** Task prompt **
Leave the pictures out and reproduce, exactly, the lines from the one with "This screenshot has height=415, width=656." through the end of the entries below.

--------

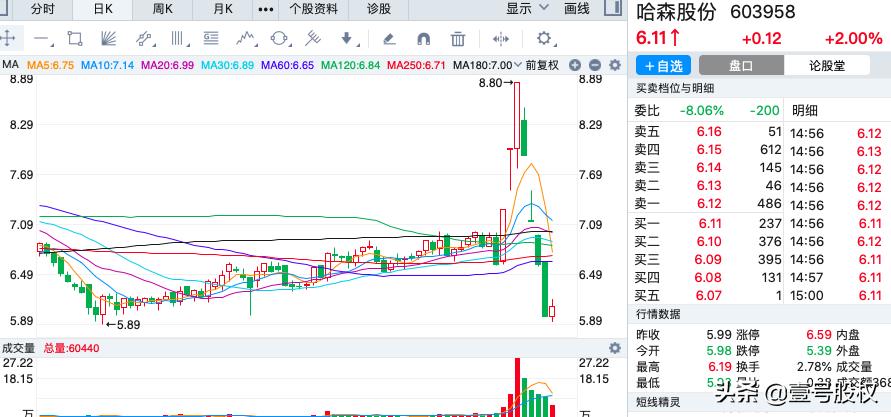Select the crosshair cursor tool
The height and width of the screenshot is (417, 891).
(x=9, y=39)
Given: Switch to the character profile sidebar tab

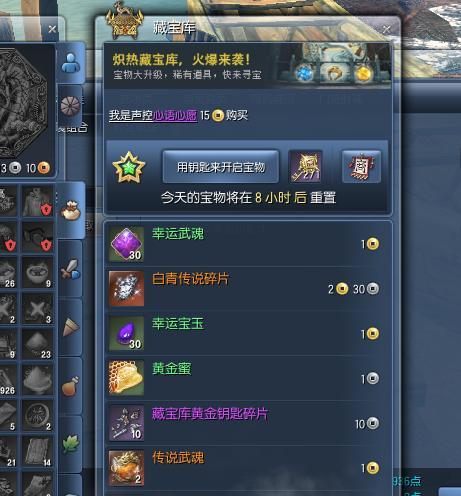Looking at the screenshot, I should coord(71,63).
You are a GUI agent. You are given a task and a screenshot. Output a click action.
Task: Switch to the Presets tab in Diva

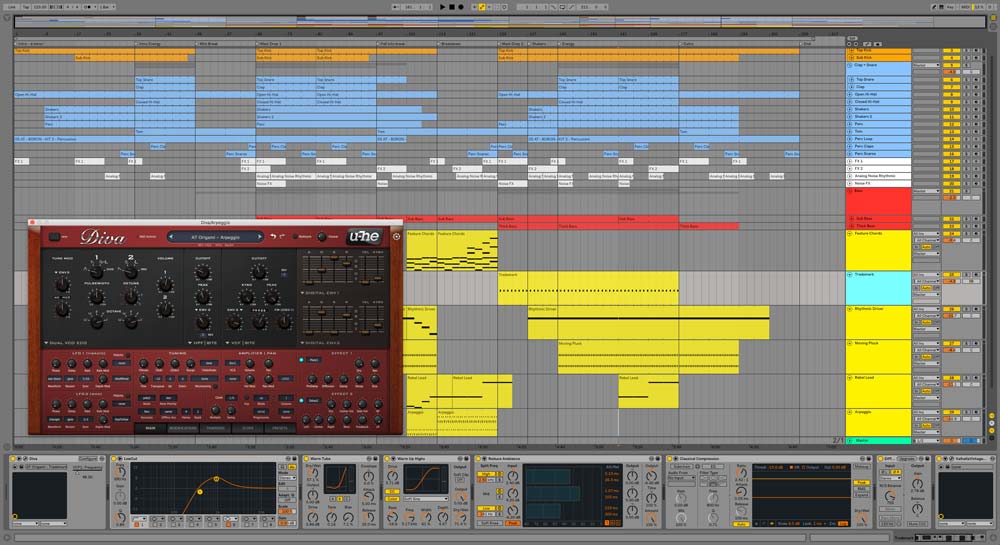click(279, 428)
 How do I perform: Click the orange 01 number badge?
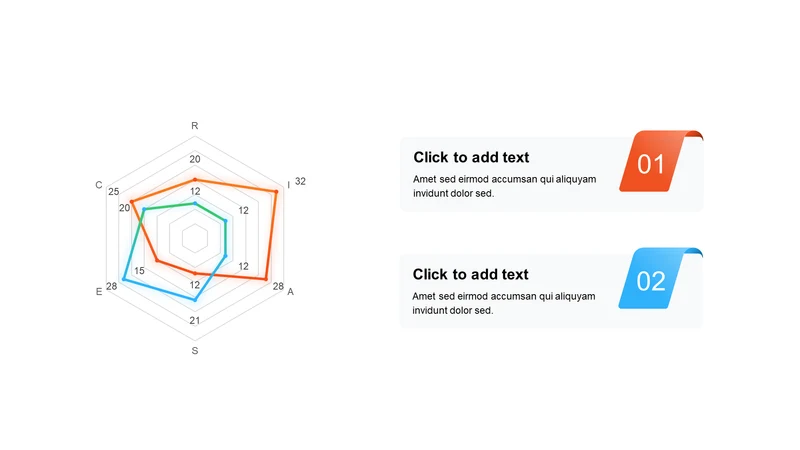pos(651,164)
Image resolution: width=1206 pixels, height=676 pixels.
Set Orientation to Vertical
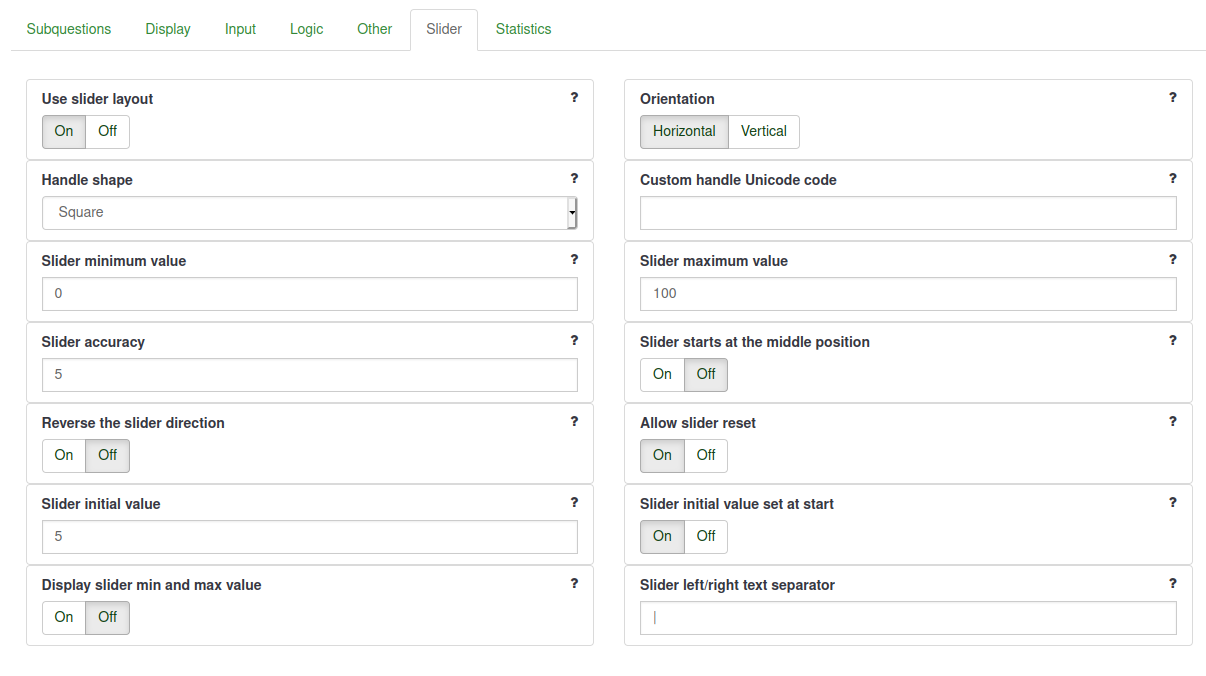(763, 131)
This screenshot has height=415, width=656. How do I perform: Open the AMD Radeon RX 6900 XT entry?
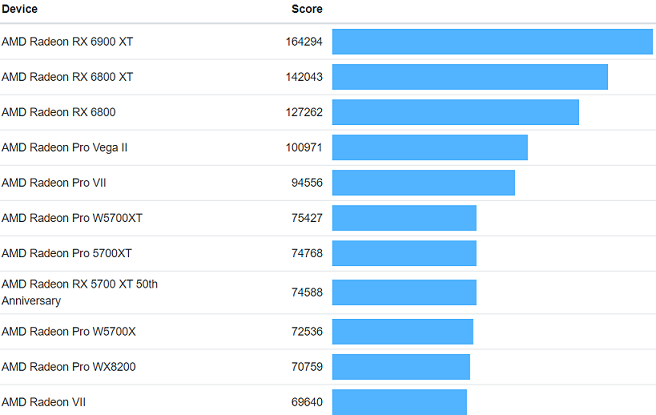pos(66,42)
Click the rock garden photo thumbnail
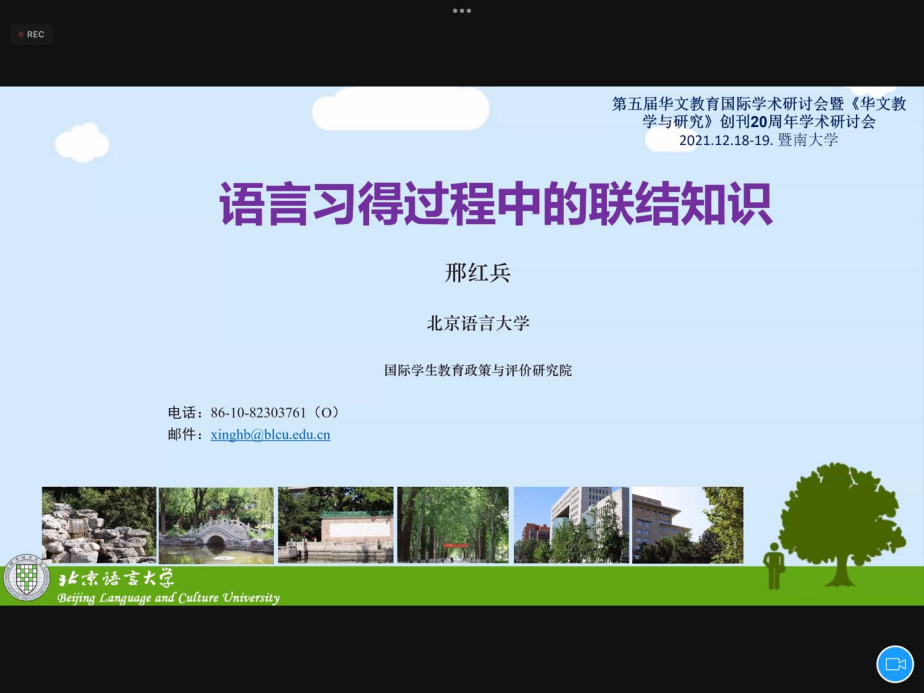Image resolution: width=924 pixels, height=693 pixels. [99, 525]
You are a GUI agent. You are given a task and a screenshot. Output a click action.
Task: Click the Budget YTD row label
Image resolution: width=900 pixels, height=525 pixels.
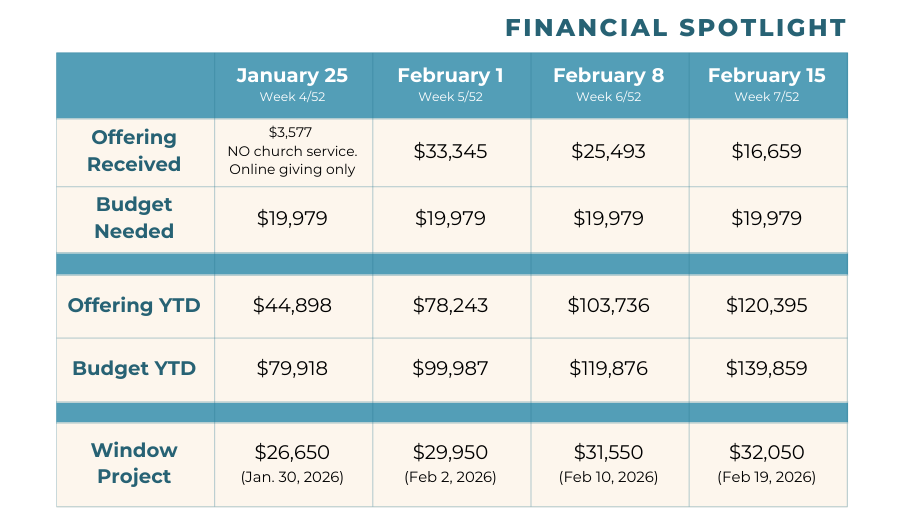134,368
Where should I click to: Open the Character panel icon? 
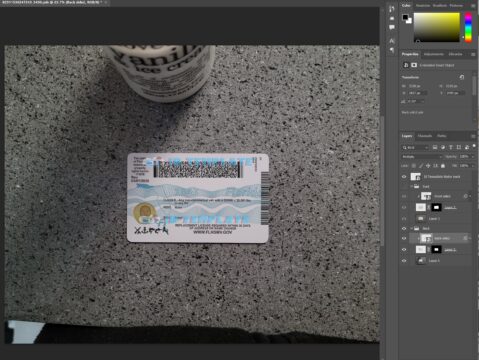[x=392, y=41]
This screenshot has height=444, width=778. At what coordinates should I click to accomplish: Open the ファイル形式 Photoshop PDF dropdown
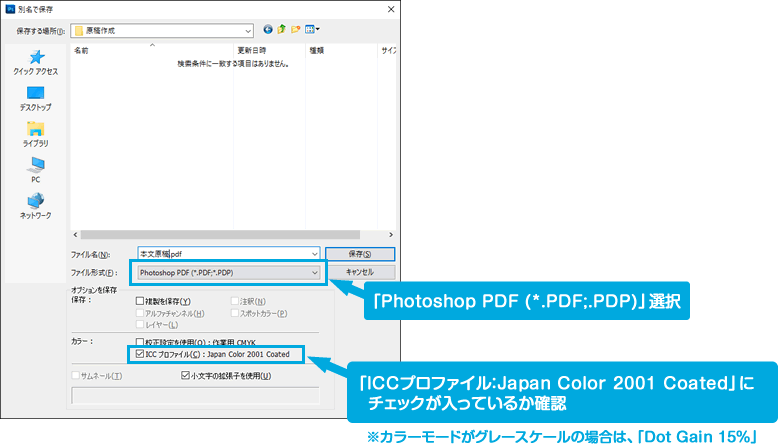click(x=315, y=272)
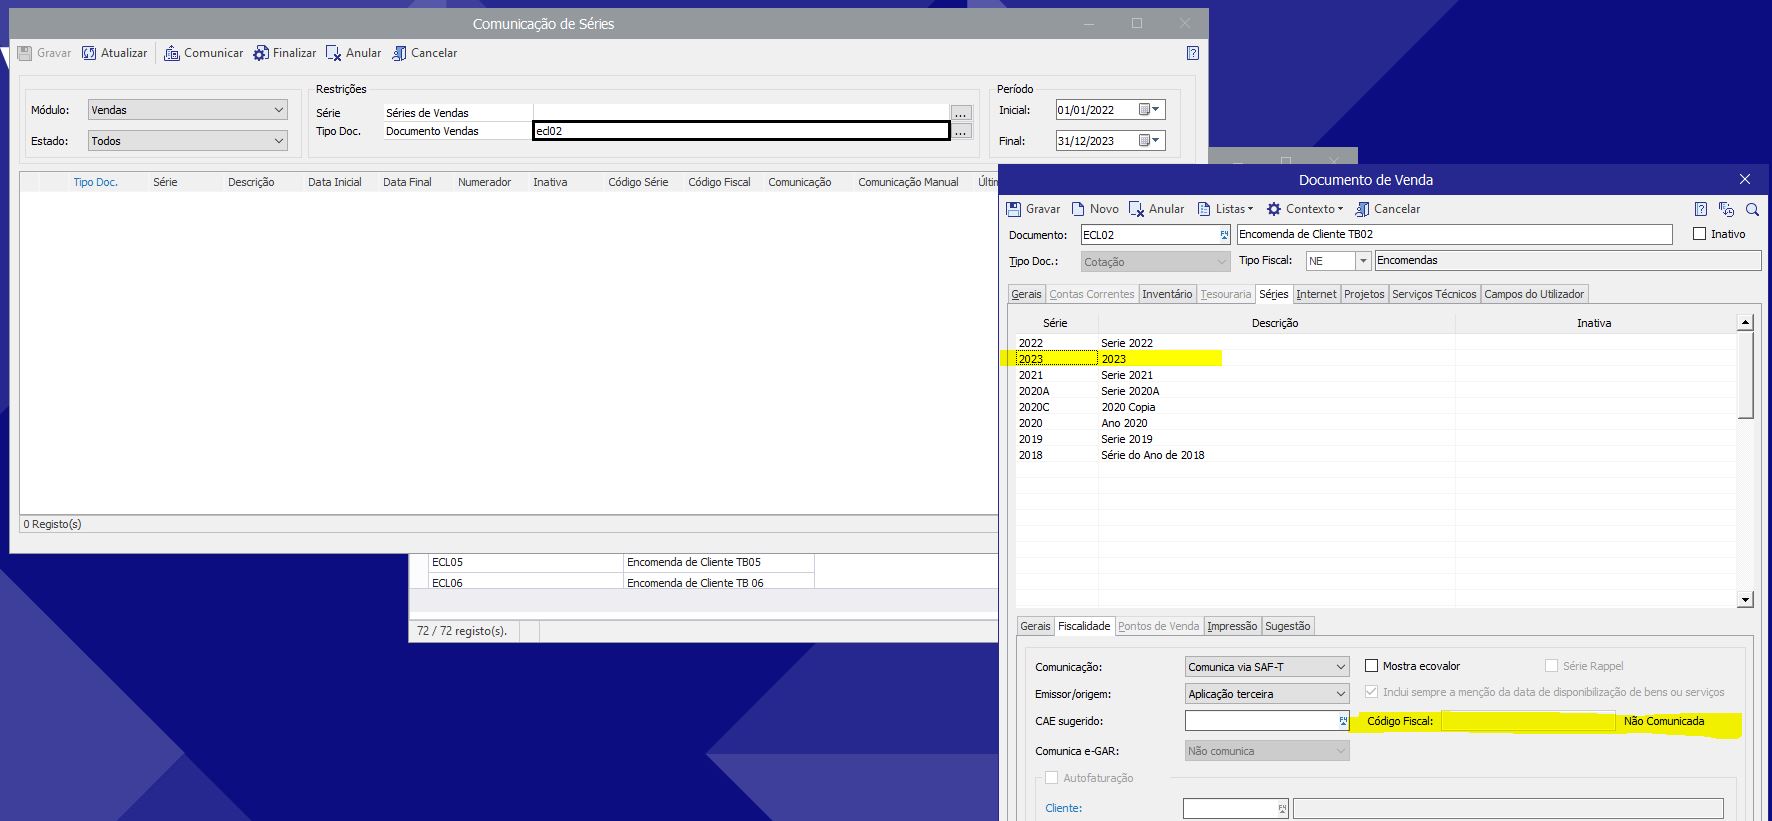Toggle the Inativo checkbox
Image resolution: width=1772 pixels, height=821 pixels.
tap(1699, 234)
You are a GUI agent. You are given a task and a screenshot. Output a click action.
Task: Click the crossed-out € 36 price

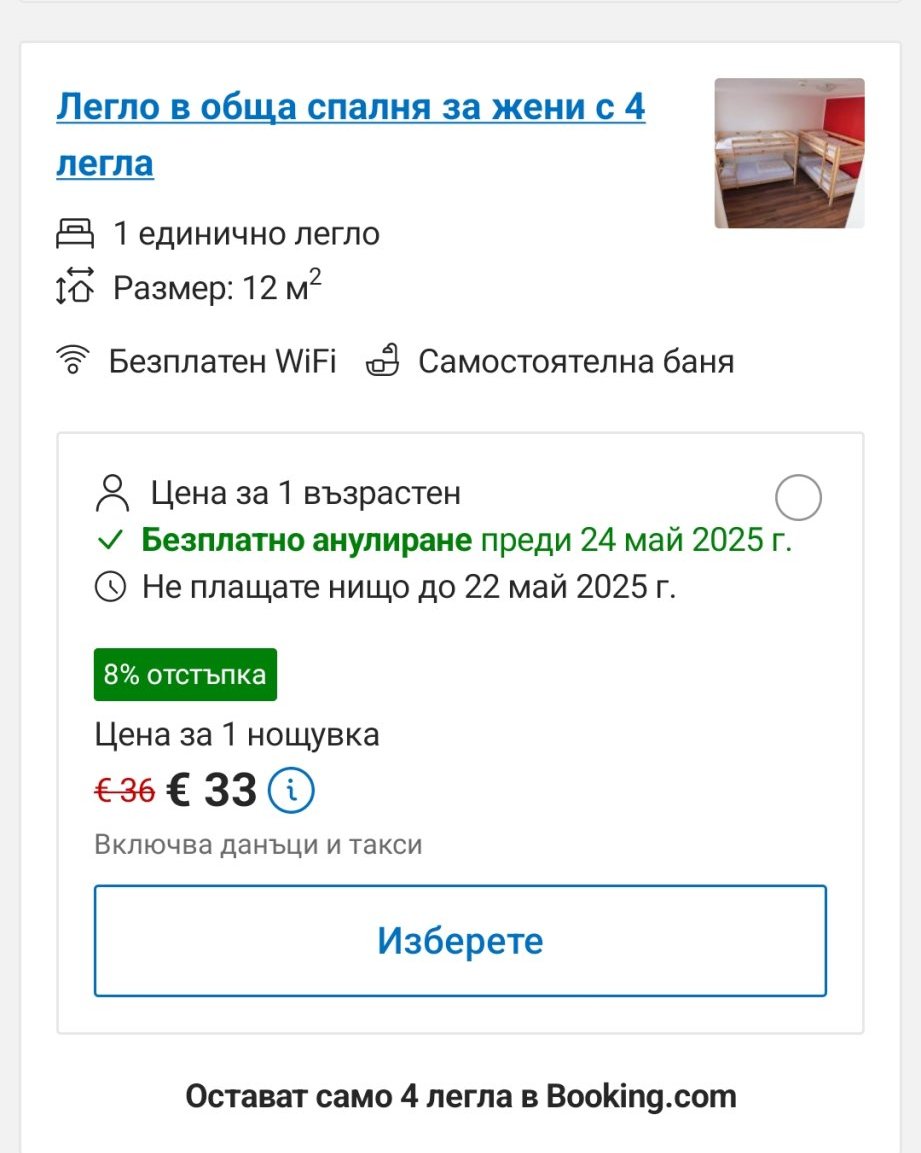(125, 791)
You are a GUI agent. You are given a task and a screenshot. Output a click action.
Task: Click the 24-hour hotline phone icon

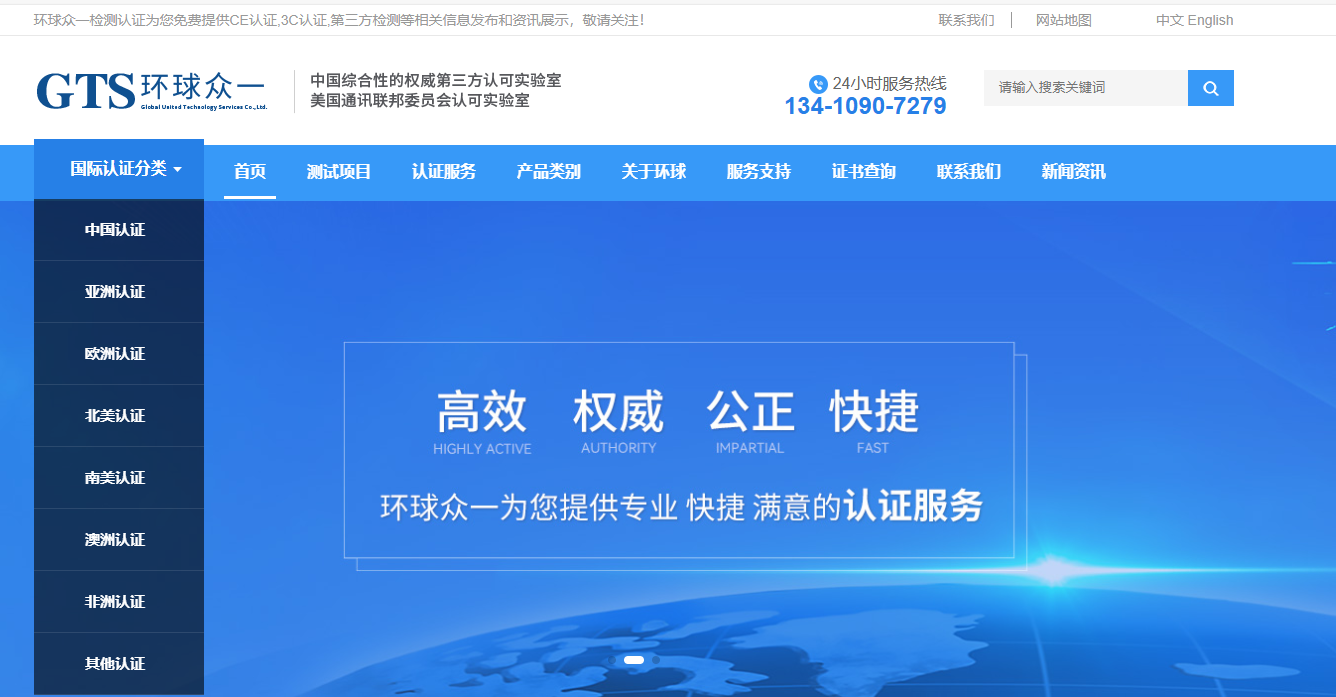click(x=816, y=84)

--------

** Worked solution **
This screenshot has height=415, width=656. How do I perform: Open the AMD Radeon RX 6900 XT entry?
pos(66,42)
Click the rock garden photo thumbnail
Image resolution: width=924 pixels, height=693 pixels. [99, 525]
You are a GUI agent. You are given a task and a screenshot. Output a click action.
Task: Click the Budget YTD row label
Image resolution: width=900 pixels, height=525 pixels.
134,368
Where should I click to: Open the Character panel icon? 
[x=392, y=41]
This screenshot has height=444, width=778. At what coordinates should I click to accomplish: Open the ファイル形式 Photoshop PDF dropdown
click(x=315, y=272)
Toggle the Inativo checkbox
Image resolution: width=1772 pixels, height=821 pixels.
tap(1699, 234)
You are a GUI agent. You are given a task and a screenshot. Output a click action.
Task: Click the crossed-out € 36 price

(125, 791)
You are a GUI agent. You are given a task and a screenshot. Output a click action.
Task: Click the 24-hour hotline phone icon

click(x=816, y=84)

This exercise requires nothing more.